Назаров разделся и присел к столу. После дорожного сухоядения горячие щи и гречневая каша показались райской пищей. К тому же он продрог, и его угостили водкой.
Офицеры расспрашивали о Москве. Потом начались разговоры о политике. Почти все были недовольны существующими порядками, ругали царя и министров. Получив урок в вагоне поезда, Юрий помалкивал. К тому же он устал и сразу после ужина лег спать.
Рано утром подполковник Елизаров повел его через лабиринт окопов на передовые позиции. Они пришли на наблюдательный пункт, помещавшийся в замаскированном блиндаже. Командир подвел Юрия к подзорной трубе и показал уже пристрелянные цели. На участке фронта, занесенном сугробами, выделялись четкие линии неприятельских окопов. Дальше виднелись разбитая колокольня, церковь и сожженная деревенька.
– Это и есть фронт, – сказал подполковник. – Вы его представляли иначе?
– По правде сказать, да.
– Ранней весной здесь все придет в движение. Вопрос в том, в какую сторону двинемся.

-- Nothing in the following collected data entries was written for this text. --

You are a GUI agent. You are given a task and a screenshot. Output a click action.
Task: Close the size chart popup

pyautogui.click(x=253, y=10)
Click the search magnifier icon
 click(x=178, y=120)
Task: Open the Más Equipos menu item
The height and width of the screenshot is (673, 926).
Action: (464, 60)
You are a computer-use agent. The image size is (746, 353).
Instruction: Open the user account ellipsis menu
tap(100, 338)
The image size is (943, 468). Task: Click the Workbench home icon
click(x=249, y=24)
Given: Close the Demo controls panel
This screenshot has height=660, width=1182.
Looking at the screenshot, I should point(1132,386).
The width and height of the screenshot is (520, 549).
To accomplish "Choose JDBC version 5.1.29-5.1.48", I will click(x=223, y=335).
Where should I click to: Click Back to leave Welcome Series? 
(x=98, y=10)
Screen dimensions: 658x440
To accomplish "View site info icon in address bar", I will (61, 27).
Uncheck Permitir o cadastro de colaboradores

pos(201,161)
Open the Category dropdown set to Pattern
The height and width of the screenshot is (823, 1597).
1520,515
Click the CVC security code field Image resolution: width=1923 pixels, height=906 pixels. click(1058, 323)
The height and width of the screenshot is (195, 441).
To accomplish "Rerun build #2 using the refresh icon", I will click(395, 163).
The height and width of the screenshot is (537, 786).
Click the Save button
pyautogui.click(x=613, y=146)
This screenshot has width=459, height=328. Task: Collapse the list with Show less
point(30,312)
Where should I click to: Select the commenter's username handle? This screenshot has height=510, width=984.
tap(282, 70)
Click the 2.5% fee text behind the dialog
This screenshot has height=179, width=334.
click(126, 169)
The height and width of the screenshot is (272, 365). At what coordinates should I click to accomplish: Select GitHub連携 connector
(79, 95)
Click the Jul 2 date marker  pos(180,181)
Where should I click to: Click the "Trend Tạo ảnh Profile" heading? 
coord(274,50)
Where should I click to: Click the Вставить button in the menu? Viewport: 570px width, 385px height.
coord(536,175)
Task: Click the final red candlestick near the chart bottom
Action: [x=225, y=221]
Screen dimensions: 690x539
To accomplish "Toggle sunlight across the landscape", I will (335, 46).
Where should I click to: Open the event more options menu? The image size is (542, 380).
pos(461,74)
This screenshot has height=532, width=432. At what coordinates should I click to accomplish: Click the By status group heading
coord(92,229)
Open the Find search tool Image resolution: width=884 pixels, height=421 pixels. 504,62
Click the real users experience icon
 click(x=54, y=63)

– Вы верите в победу, господин подполковник?
– Да, шансы большие, если у нас кое-что переменится.
– К весне у нас должно быть изобилие снарядов и многомиллионная армия, – солидно поддакнул Юрий.
– Не только материальный перевес решает дело, – не поддержал его оптимизма командир. – Рыба гниет с головы, слыхали? Значительная часть высшего командования состоит из немецко-балтийского дворянства. В душе они, конечно же, сочувствуют Германии. Так сказать, зов крови.